╭─ DATASET EXCERPTS

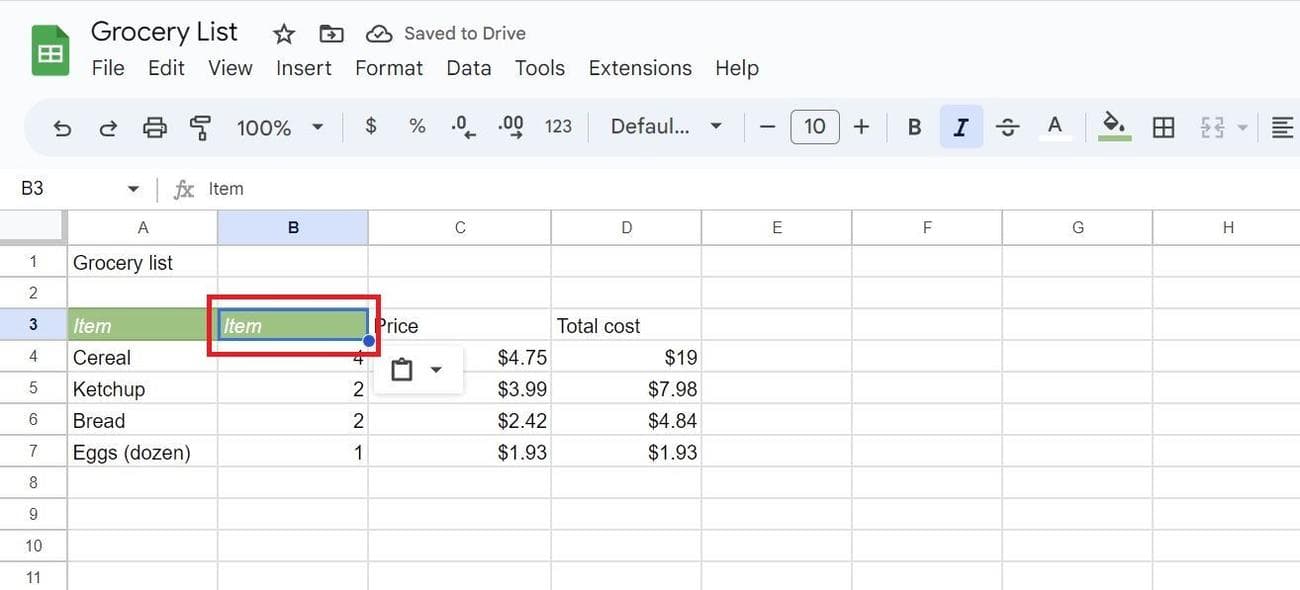Open the fill color paint bucket
The image size is (1300, 590).
1114,127
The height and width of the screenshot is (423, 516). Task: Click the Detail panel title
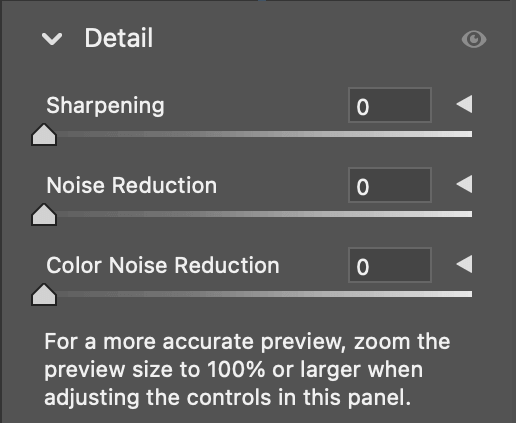[x=119, y=38]
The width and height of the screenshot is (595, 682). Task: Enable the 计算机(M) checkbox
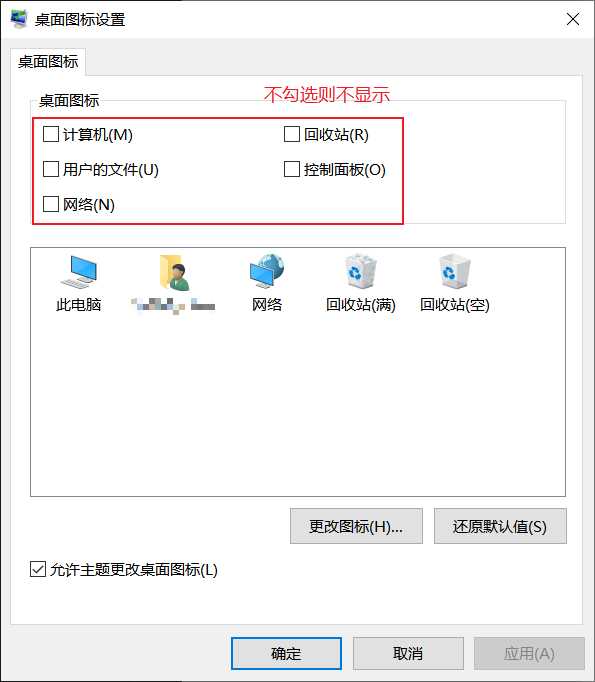coord(51,134)
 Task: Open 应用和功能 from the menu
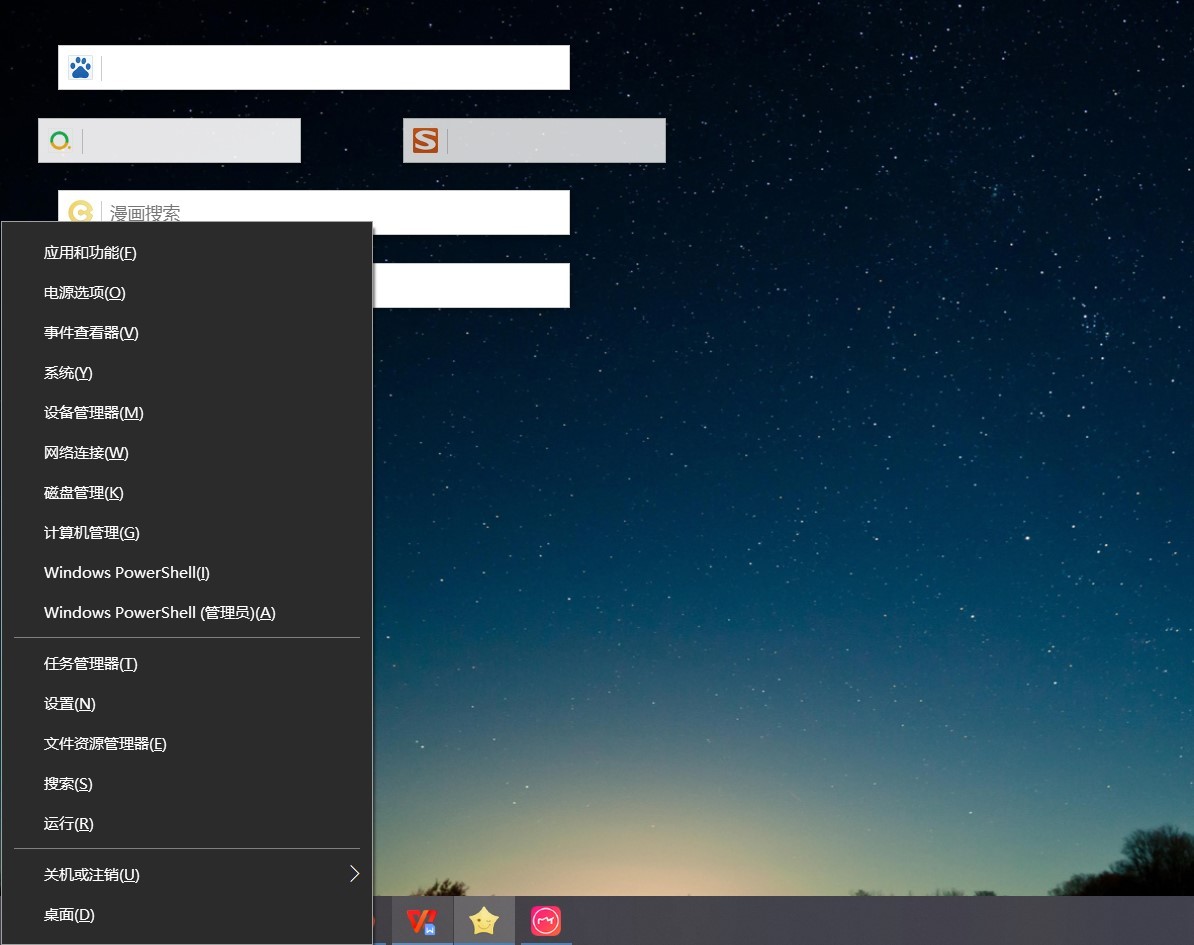(x=90, y=253)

╰─

Transcribe the span of lines that runs from the line with "The height and" to the end of the data, both ends included, exactly, with nothing else and no pictures.

*SOLUTION TO THE PROBLEM*:
The height and width of the screenshot is (423, 516). Task: Click the Detail panel title
[x=119, y=38]
The width and height of the screenshot is (595, 682). Task: Enable the 计算机(M) checkbox
coord(51,134)
 Task: Open 应用和功能 from the menu
(x=90, y=253)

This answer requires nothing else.